Ubuntu boasts that Ubuntu TV is just TV. No wires. No boxes. Ubuntu suggests Ubuntu TV integrates broadcast, time shift, online box office, personal cloud, apps and disk media experiences. Why no wires or boxes? I think as long the TV manufacturers install Ubuntu TV onto their TVs, out of the box experience Ubuntu TV will not require any additional wires or boxes besides the wires that come with the TVs. Searching for TV programs should be enjoyable on Ubuntu TV since Ubuntu suggests it integrates an intelligent search for Ubuntu TV. Here I quote Ubuntu’s own words on searching for TV programs with Ubuntu TV:
Cable and satellite TV provide hundreds of channels already. Add online content and the choices increase exponentially. Ubuntu TV helps viewers find entertainment quickly, prioritising their most frequently-watched programmes. Search is ever-present and makes quick work of finding great content. No time to watch now? Single episodes or whole seasons can be recorded and enjoyed at your leisure. And because the TV is a shared device, viewers can create personalised playlists, to keep the kids’ priorities separate from yours. (Source: http://www.ubuntu.com/tv/experience)
Furthermore, if I’m not mistaken, I think Ubuntu suggests that there will be apps for smartphones and tablets to be used in conjunction with Ubuntu TV so TV users will be able to enjoy side contents on particular shows/programs. This way, TV users don’t really have to interrupt their TV shows/programs just to peek at additional information on the TV shows/programs that they’re watching. Perhaps, there will be Ubuntu TV remote apps for smartphones and tablets so TV users can control Ubuntu TV with such devices.

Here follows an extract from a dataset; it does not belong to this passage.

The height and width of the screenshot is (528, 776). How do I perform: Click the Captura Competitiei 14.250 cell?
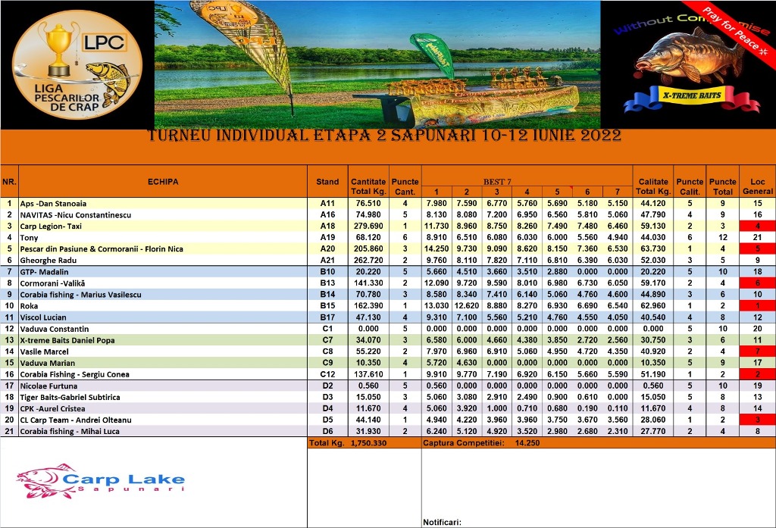481,442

It’s unclear how Ubuntu can be installed on TVs. I surmise TV manufacturers might have to install Ubuntu at the get go before their TVs reach the customers. According to VentureBeat article Ubuntu TV ‘for human beings’ unveiled at CES, Ubuntu TV is free. TV manufacturers might see that they can cut down the cost of not having to pay for TV operating system license, and you never know cost saving from TV manufacturers might make smart flatscreen TVs even cheaper for customers. There is a service fee for each unit which Ubuntu will charge the TV manufacturers.
On Ubuntu’s website, there is a contact form which invites TV manufacturers and content providers to contact Ubuntu in regard to Ubuntu TV. Perhaps, Ubuntu is inviting TV manufacturers and content providers to test out Ubuntu TV and Ubuntu will provide the support in such matter? I sure hope many TV manufacturers and content providers will support Ubuntu TV.
Of course, Ubuntu TV is best to be installed on smart TVs, but being true to open source Ubuntu is allowing geeks to download and install Ubuntu TV onto their computers. Ubuntu’s wiki has the instruction on how to download and install Ubuntu TV onto a computer. The instruction is here. Since Ubuntu TV is available for download freely, I think people are going to be using Ubuntu TV in innovative fashions. One example might be that someone is going to install Ubuntu TV onto USB flash drive so he or she can turn a dumb flatscreen TV into a smart flatscreen TV, but this only works if a dumb flatscreen TV has a USB port.